On Wed, 15 Jul 2009 22:38:53 -0400
Rik van Riel <riel@xxxxxxxxxx> wrote:
When way too many processes go into direct reclaim, it is possible
for all of the pages to be taken off the LRU. One result of this
is that the next process in the page reclaim code thinks there are
no reclaimable pages left and triggers an out of memory kill.
One solution to this problem is to never let so many processes into
the page reclaim path that the entire LRU is emptied.
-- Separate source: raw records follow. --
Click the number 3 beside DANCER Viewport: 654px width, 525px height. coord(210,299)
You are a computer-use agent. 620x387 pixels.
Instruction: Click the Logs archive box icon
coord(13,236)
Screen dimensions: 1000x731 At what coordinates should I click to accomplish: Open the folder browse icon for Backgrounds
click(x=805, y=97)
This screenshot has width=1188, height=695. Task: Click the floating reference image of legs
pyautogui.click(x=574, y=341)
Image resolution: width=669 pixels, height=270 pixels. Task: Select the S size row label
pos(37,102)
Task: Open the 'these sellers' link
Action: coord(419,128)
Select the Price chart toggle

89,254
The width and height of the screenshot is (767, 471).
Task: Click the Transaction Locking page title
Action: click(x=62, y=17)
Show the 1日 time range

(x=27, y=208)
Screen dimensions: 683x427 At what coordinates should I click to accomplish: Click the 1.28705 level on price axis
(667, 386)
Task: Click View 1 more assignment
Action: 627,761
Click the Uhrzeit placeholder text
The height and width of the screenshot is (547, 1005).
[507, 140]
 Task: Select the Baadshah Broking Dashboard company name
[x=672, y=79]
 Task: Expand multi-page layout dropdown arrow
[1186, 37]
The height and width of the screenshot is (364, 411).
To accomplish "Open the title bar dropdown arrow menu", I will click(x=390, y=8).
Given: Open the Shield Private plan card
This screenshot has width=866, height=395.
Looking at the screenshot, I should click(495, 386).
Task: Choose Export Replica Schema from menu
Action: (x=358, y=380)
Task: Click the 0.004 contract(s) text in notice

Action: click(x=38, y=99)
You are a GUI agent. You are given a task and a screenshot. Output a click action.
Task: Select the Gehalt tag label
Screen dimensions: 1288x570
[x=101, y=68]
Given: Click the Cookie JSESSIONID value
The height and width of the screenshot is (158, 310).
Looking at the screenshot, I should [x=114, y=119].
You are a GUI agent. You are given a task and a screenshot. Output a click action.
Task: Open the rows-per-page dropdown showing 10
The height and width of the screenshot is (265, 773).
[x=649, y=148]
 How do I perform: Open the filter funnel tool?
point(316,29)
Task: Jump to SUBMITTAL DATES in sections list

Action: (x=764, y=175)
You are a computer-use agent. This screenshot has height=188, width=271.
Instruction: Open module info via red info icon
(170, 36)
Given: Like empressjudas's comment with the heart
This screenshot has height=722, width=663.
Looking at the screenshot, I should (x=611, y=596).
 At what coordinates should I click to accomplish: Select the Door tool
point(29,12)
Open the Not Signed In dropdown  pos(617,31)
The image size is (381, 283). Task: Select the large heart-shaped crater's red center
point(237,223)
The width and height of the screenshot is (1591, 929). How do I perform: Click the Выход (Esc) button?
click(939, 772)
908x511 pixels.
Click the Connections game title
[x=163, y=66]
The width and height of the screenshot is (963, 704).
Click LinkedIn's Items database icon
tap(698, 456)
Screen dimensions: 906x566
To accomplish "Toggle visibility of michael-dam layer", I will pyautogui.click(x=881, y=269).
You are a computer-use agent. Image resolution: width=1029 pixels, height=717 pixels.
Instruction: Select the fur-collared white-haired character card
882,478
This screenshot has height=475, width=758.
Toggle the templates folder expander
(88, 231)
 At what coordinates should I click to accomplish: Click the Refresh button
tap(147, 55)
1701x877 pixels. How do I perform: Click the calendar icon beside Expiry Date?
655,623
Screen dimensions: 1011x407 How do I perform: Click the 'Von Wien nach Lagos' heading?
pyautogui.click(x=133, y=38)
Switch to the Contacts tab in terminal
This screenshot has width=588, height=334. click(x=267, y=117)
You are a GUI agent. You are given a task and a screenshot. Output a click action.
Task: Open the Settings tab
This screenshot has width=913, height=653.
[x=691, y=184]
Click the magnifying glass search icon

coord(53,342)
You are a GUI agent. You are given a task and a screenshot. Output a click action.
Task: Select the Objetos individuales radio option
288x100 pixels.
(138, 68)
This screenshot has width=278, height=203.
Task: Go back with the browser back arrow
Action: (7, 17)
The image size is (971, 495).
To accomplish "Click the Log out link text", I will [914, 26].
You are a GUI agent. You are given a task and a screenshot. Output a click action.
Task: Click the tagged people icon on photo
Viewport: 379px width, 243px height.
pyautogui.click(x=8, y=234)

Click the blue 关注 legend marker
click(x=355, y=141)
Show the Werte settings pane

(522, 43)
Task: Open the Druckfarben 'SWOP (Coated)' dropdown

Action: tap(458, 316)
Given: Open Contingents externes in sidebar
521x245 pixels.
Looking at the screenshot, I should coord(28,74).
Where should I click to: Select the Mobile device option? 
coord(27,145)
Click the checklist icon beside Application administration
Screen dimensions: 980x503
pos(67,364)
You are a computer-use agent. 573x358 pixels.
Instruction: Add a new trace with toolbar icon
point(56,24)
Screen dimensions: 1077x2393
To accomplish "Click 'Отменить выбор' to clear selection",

Limiting the
system to only having half of each inactive list isolated for
reclaim should be safe.
Signed-off-by: Rik van Riel <riel@xxxxxxxxxx>
---
This patch goes on top of Kosaki's "Account the number of isolated pages"
patch series.
mm/vmscan.c | 25 +++++++++++++++++++++++++
1 file changed, 25 insertions(+)
Index: mmotm/mm/vmscan.c
===================================================================
--- mmotm.orig/mm/vmscan.c 2009-07-08 21:37:01.000000000 -0400
+++ mmotm/mm/vmscan.c 2009-07-08 21:39:02.000000000 -0400
@@ -1035,6 +1035,27 @@ int isolate_lru_page(struct page *page)
}
/*
+ * Are there way too many processes in the direct reclaim path already?
+ */
+static int too_many_isolated(struct zone *zone, int file)
+{
+ unsigned long inactive, isolated;
+
+ if (current_is_kswapd())
+ return 0;
+
+ if (file) {
+ inactive = zone_page_state(zone, NR_INACTIVE_FILE);
+ isolated = zone_page_state(zone, NR_ISOLATED_FILE);
+ } else {
+ inactive = zone_page_state(zone, NR_INACTIVE_ANON);
+ isolated = zone_page_state(zone, NR_ISOLATED_ANON);
+ }
+
+ return isolated > inactive;
+}
Why this means "too much" ?
And, could you put this check under scanning_global_lru(sc) ?